Echo State Network Approach For Radio Signal Strength Prediction Applied To Cellular Communication Frequency Bands In Northern Namibia

ABSTRACT

Reliance on mobile connectivity has led to demands for wireless spectrum capacity to grow on a daily basis resulting to congested networks. Ensuring acceptable levels of Quality of Service (QoS) for users in wireless communication systems, through continuous wireless network analysis using simulation tools based on radio propagation models has become increasingly prominent. To provide automated analytical model building, the use of machine learning methods has been considered to predict characteristics of the wireless channel. Thus, in this work, a method for predicting radio signal strength using Echo State Networks (ESNs) is proposed and applied to three different locations in Northern Namibia. This method aims at providing a better approach for radio signal strength prediction, which leads to improvements in wireless communication planning, design and analysis. Its performance is compared with the Support Vector Regression (SVR) method optimized for radio propagation modeling.

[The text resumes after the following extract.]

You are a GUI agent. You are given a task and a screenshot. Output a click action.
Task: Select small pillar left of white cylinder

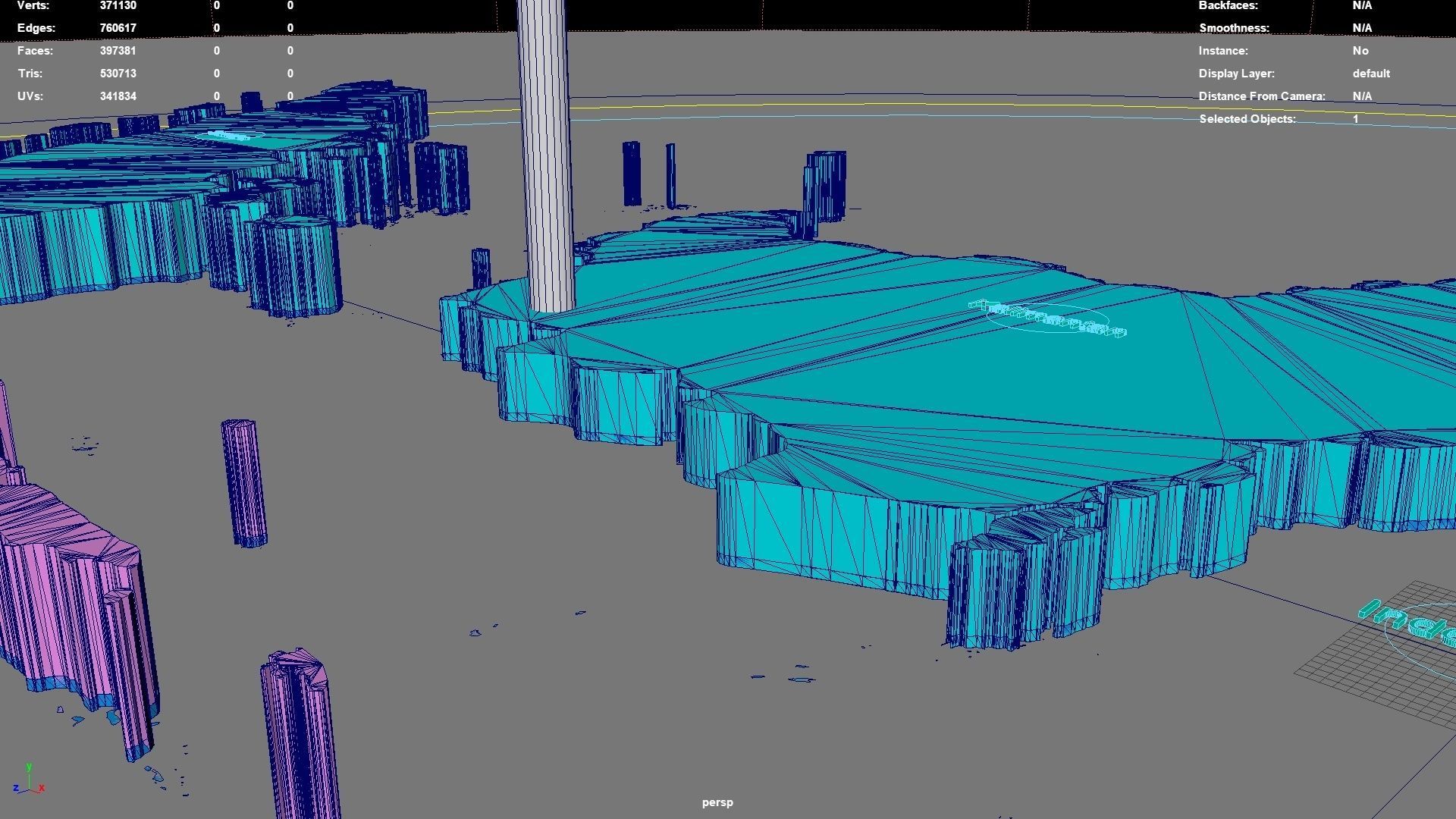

Simulations are conducted in Python using propagation data measured from the three locations based on the following four performance metrics: goodness of fit criteria; error measures; computation complexities; and F-Test for statistical model comparison. Simulation results show that the ESN gives a better prediction accuracy in terms of the goodness of fit criteria and the error measures (i.e. average R 2 = 0.82 and average mean absolute error (MAE) = 0.0312 for ESN compared to 0.648 and 0.0624 for SVR), but it is inferior to the SVR in terms of computation complexities (i.e. average training complexity of 410 ms and average testing complexity of 79.0 ms for ESN compared to 8.19 ms and 1.04 ms for SVR). In addition, results from the F-Test also indicates that the ESN provides a significantly better fit than the SVR.